- Developer: Humongous Entertainment
- Publisher: Humongous Entertainment
- Series: Blue's Clues
- Engine: SCUMM
- Platforms: PC, Mac OS
- Release: May 11, 1999
- Genre: Educational
- Mode: Single-player

= Blue's 123 Time Activities =

1999 video game

Blue's 123 Time Activities is a 1999 educational game developed and published by Humongous Entertainment. The game works on Windows 95 and above, and on System 7.5.3 (with PowerPC) to Mac OS X Tiger. It was the third game in the Blue's Clues video game series, in turn based on the Blue's Clues television series.

== Gameplay ==
This educational point-and-click game teaches players maths through fun activities, as they help Steve Burns and Blue and their friends accomplish goals and tasks.
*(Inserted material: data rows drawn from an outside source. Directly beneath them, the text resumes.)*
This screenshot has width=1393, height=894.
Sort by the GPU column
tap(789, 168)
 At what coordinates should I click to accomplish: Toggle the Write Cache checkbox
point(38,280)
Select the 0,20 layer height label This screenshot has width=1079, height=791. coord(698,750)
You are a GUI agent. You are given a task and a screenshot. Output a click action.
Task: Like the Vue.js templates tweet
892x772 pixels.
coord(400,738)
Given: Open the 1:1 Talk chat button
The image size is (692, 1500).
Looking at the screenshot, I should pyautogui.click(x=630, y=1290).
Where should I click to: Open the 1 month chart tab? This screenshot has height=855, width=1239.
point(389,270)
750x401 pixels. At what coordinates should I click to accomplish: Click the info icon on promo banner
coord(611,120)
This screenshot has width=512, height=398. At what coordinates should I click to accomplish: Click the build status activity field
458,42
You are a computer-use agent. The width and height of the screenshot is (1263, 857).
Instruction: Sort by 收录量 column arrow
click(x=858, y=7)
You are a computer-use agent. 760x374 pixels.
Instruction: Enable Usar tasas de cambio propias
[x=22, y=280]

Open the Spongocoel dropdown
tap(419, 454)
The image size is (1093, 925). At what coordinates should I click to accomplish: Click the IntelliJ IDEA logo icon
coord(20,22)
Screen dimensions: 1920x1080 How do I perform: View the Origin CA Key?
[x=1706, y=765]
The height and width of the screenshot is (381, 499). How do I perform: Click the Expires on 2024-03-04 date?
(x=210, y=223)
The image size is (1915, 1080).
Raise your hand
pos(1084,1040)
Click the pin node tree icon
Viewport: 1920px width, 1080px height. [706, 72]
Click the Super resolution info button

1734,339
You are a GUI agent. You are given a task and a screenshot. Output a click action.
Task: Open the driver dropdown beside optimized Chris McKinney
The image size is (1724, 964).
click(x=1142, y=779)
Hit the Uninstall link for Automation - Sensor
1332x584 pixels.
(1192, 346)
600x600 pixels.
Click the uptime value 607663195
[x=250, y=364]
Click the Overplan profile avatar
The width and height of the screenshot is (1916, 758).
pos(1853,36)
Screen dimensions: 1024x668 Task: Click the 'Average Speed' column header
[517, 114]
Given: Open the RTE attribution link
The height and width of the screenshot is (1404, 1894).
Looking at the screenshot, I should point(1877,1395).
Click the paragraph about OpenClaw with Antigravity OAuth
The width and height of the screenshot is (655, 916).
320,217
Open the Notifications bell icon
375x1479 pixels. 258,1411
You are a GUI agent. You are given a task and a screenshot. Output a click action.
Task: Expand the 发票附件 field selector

Kids learn skills such as measurement, estimation, weight, pattern, and counting.

== Critical reception ==
SuperKids said the game taught maths in a "pleasant, non-threatening way". Review Corner said the game had "excellent activities" and "good replay value". Allgame said the game captured the "flavor, feel, and tone" of the TV series. KidSource wrote the game was a "high-performance multimedia program". Discovery Education opined the game was both educational and entertaining. Sonic described the game as "wonderful" and Parent's Choice deemed it "charming". A review by education professors at the University of Texas highly recommended the title. Playtesters thought the game was a "great learning experience". Kids Domain praised the graphics and audio for emulating the TV series.

The game was the winner of the 1999/2000 BESSIE Award for Math.